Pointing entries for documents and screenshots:
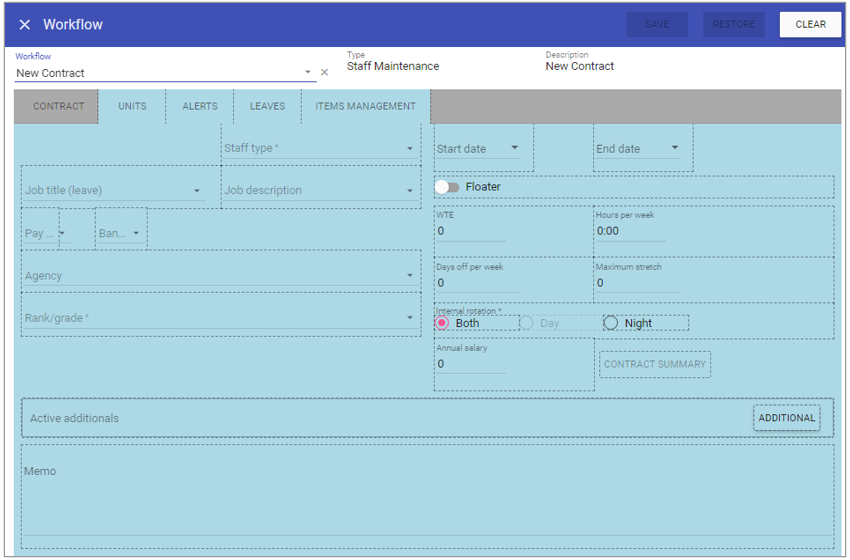
Task: Open the Job title (leave) dropdown
Action: (x=197, y=191)
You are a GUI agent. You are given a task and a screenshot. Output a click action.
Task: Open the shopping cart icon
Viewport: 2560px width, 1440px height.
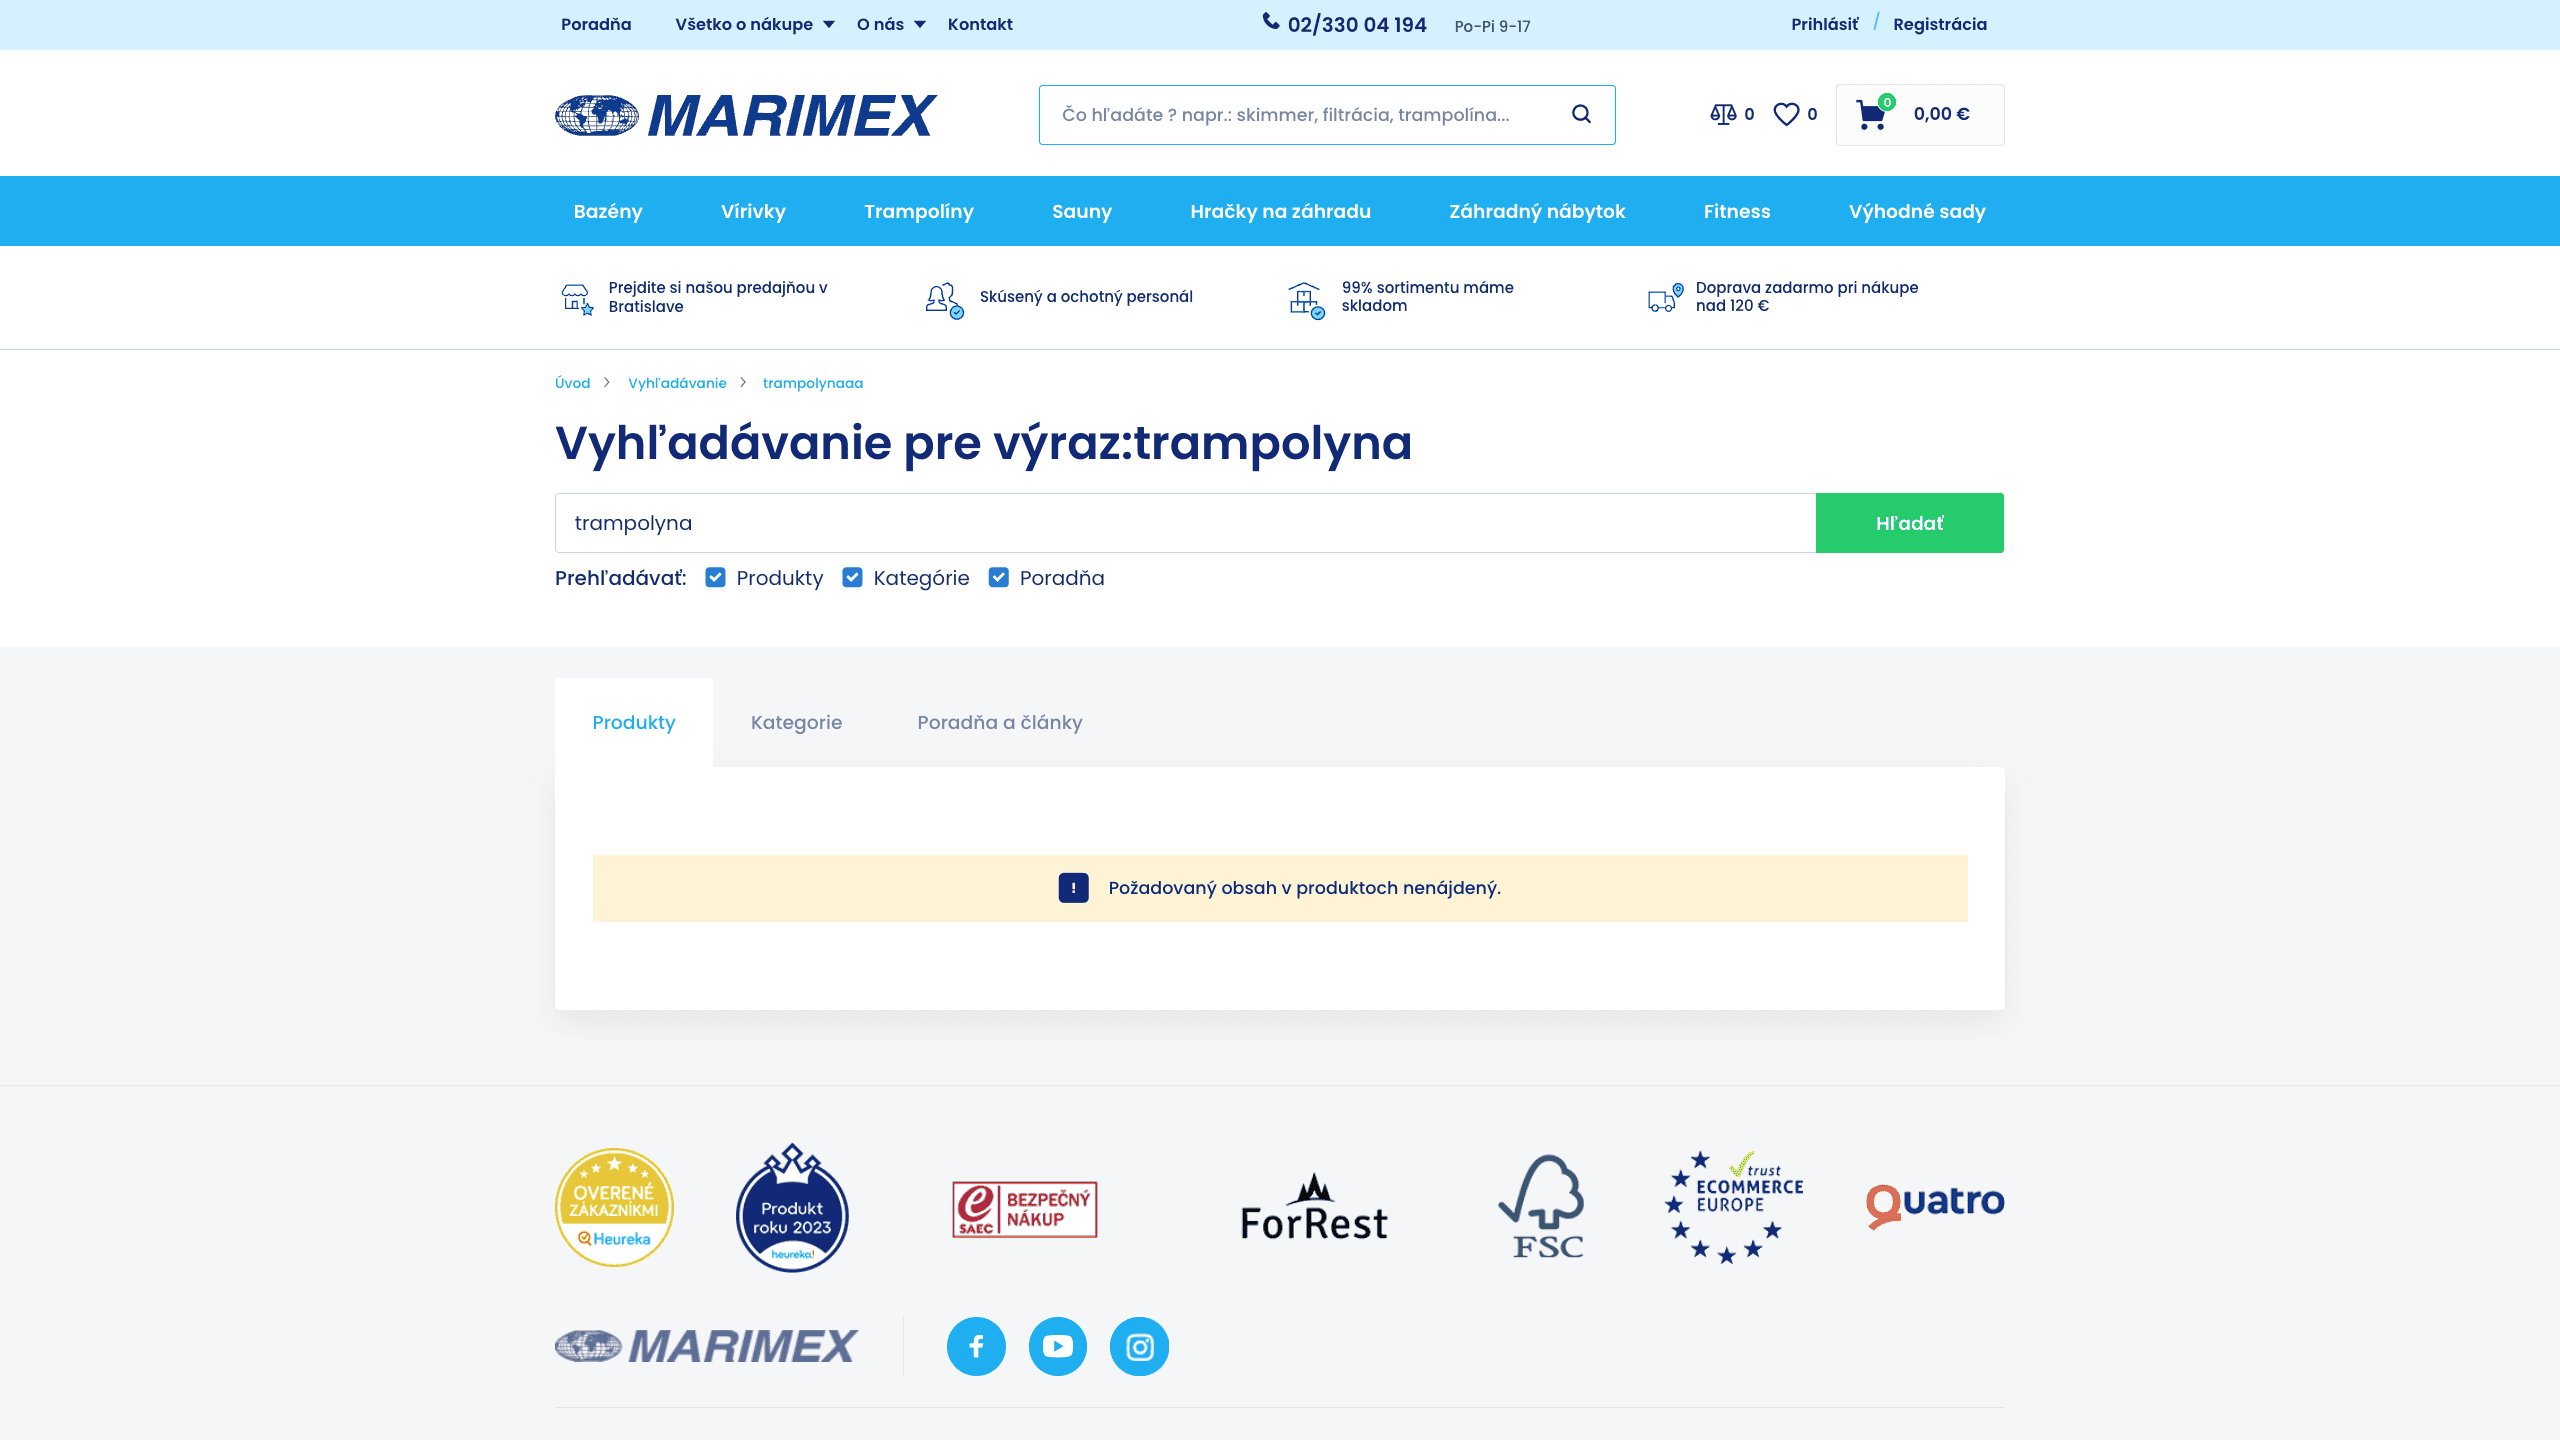pyautogui.click(x=1871, y=115)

• **TASK GOAL**
Set out every line of the records above as a numbered list, skipping any blank lines and leaving the pictures out.

• **WRITTEN ANSWER**
1. Task: Open the Job title (leave) dropdown
2. Action: (x=197, y=191)
3. You are a GUI agent. You are given a task and a screenshot. Output a click action.
4. Task: Open the shopping cart icon
5. Viewport: 2560px width, 1440px height.
6. pyautogui.click(x=1871, y=115)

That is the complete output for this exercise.